Segment Open
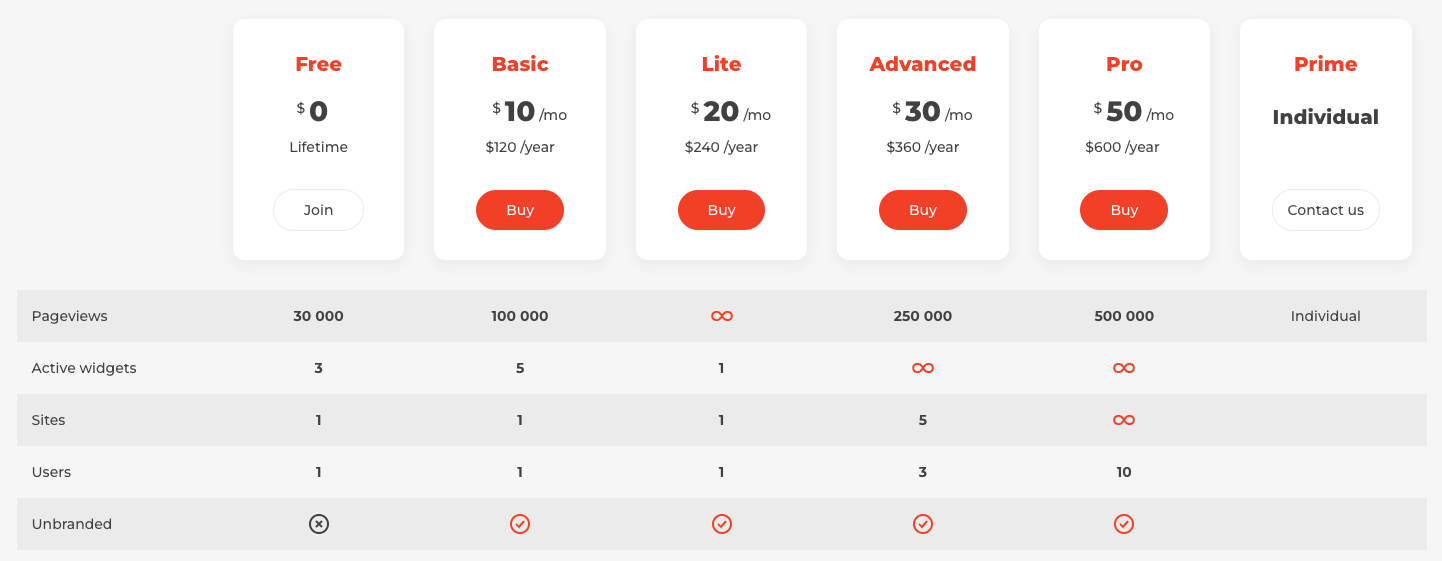Image resolution: width=1442 pixels, height=561 pixels.
Task: Select the Prime plan heading
Action: coord(1325,64)
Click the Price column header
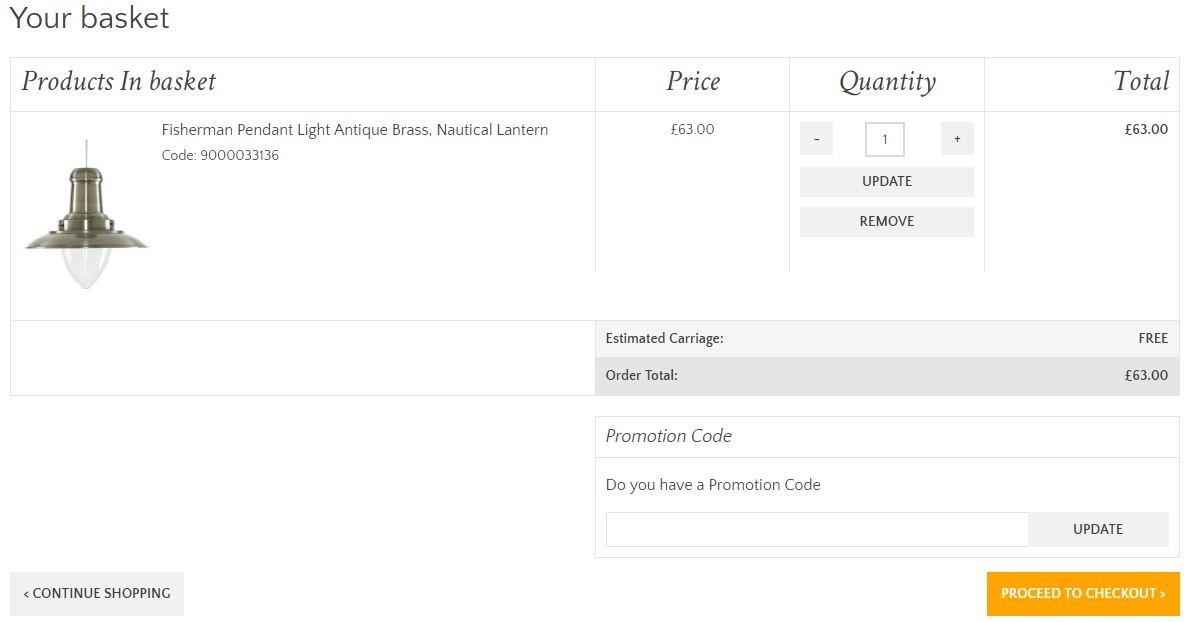Screen dimensions: 1191x622 click(x=692, y=82)
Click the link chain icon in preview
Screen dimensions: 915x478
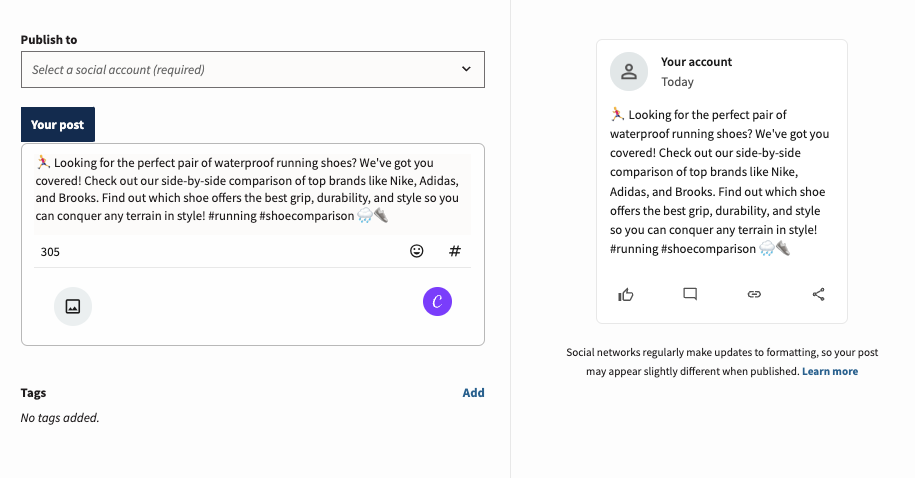pyautogui.click(x=754, y=294)
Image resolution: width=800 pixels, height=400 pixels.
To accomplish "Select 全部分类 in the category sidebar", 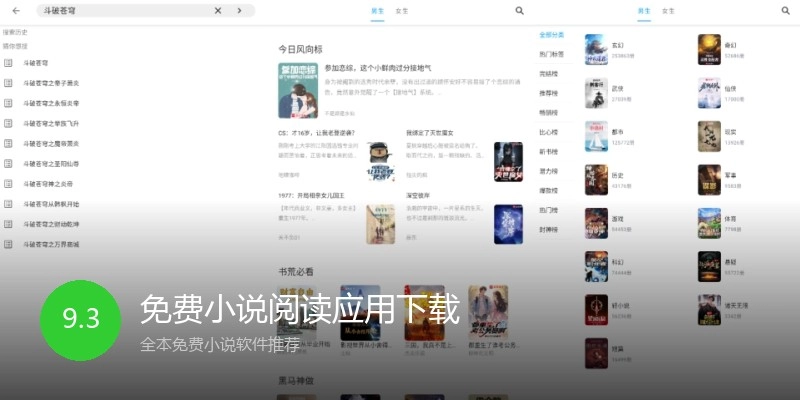I will tap(551, 34).
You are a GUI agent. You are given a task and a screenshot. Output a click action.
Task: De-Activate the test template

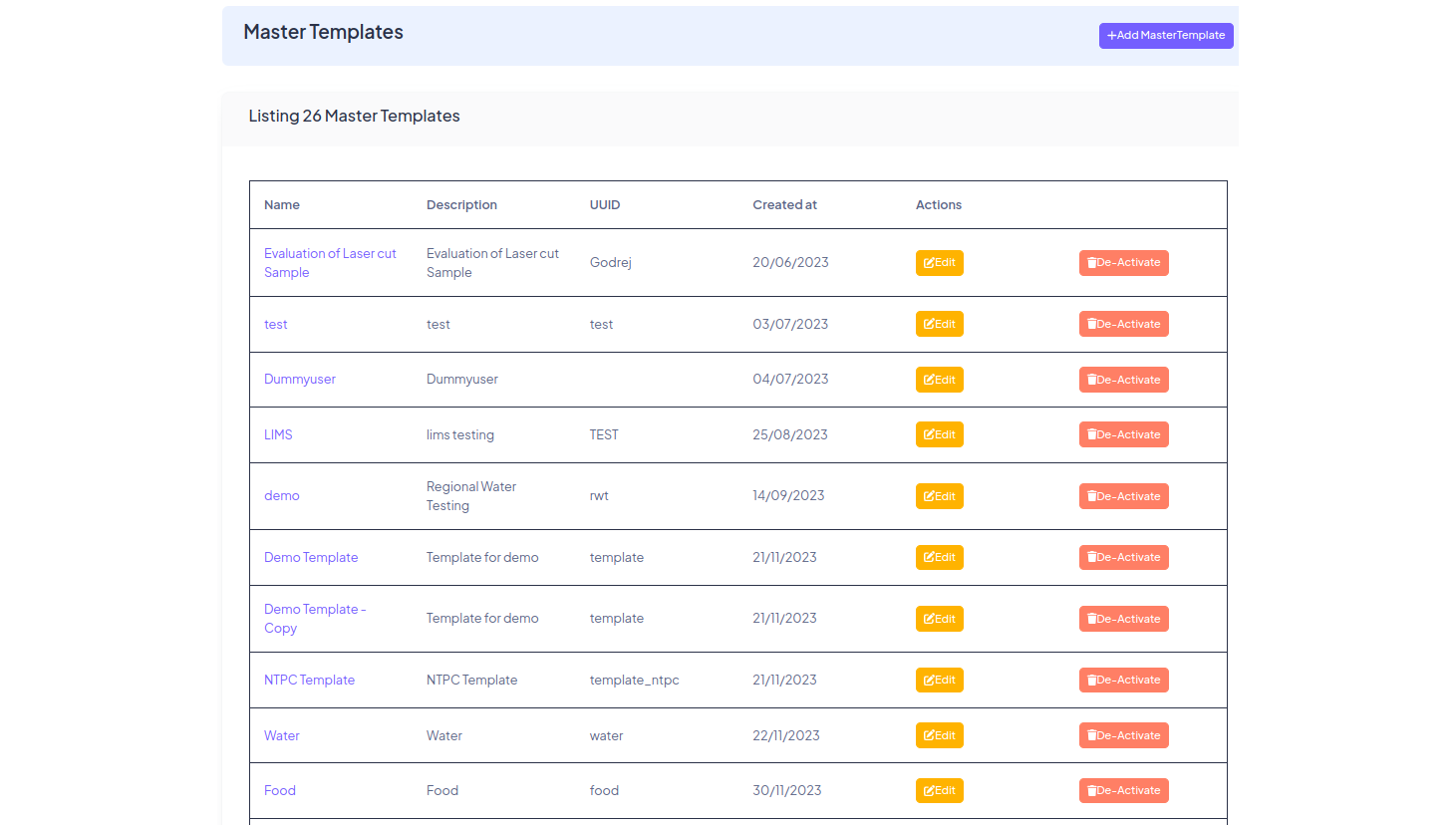[x=1123, y=324]
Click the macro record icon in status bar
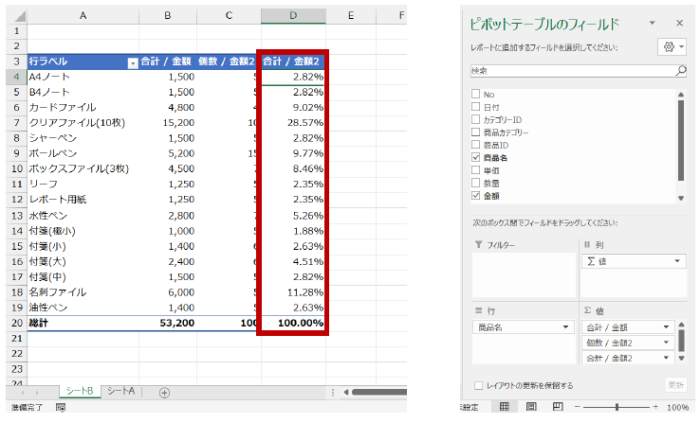This screenshot has height=423, width=700. [61, 408]
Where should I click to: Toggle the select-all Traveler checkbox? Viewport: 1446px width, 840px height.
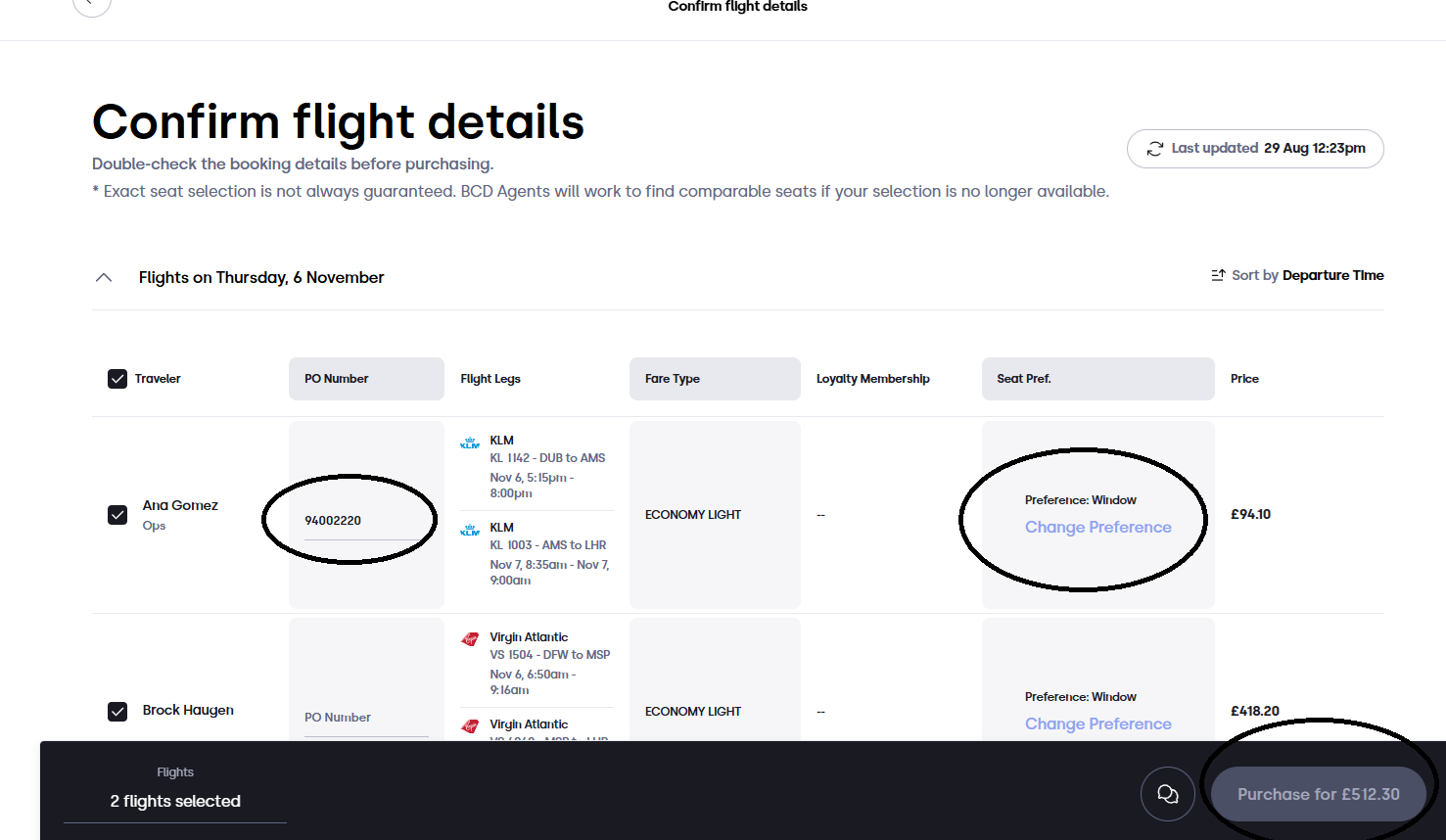pyautogui.click(x=117, y=379)
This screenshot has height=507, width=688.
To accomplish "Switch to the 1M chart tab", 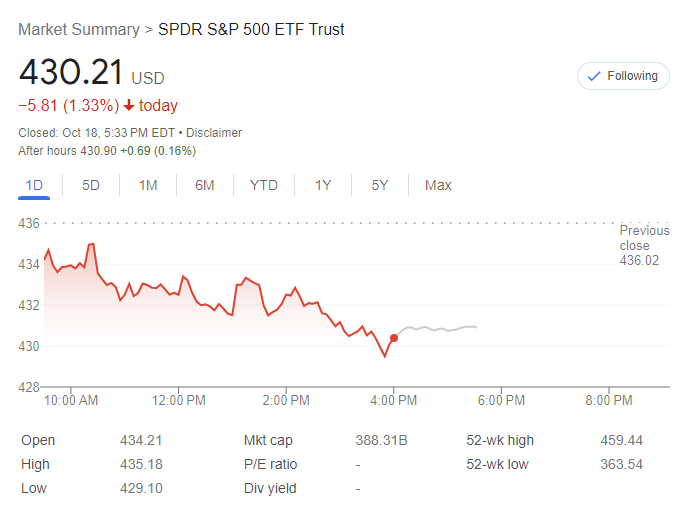I will [x=148, y=185].
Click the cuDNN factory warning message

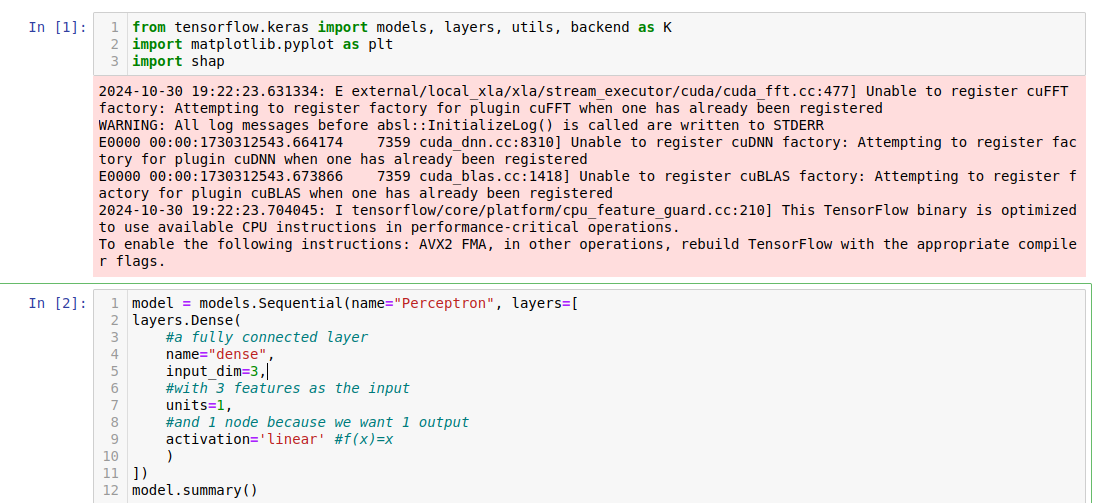[x=588, y=151]
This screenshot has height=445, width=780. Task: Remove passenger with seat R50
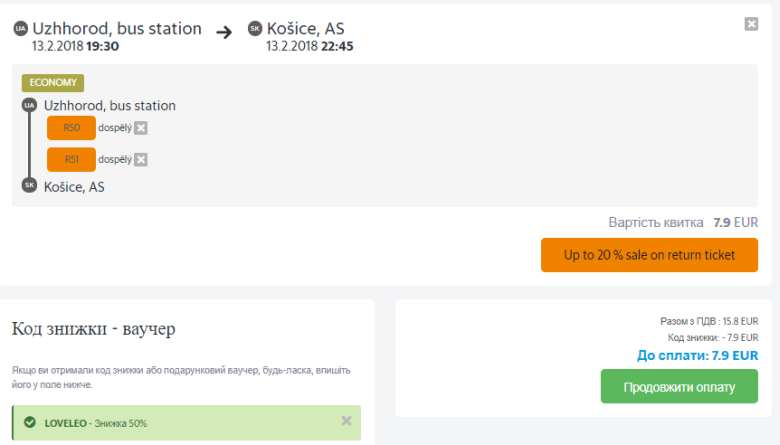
Segment Closed
## [PROBLEM DETAILS]
Nothing but the lines from the one with "Click the Price column header" to the one with "Image resolution: width=800" above, both included, should be transcribed, exactly and without pictures.

## [REPLY]
Click the Price column header
Screen dimensions: 1191x622 click(x=692, y=82)
Click the link chain icon in preview
Screen dimensions: 915x478
pyautogui.click(x=754, y=294)
Image resolution: width=800 pixels, height=400 pixels.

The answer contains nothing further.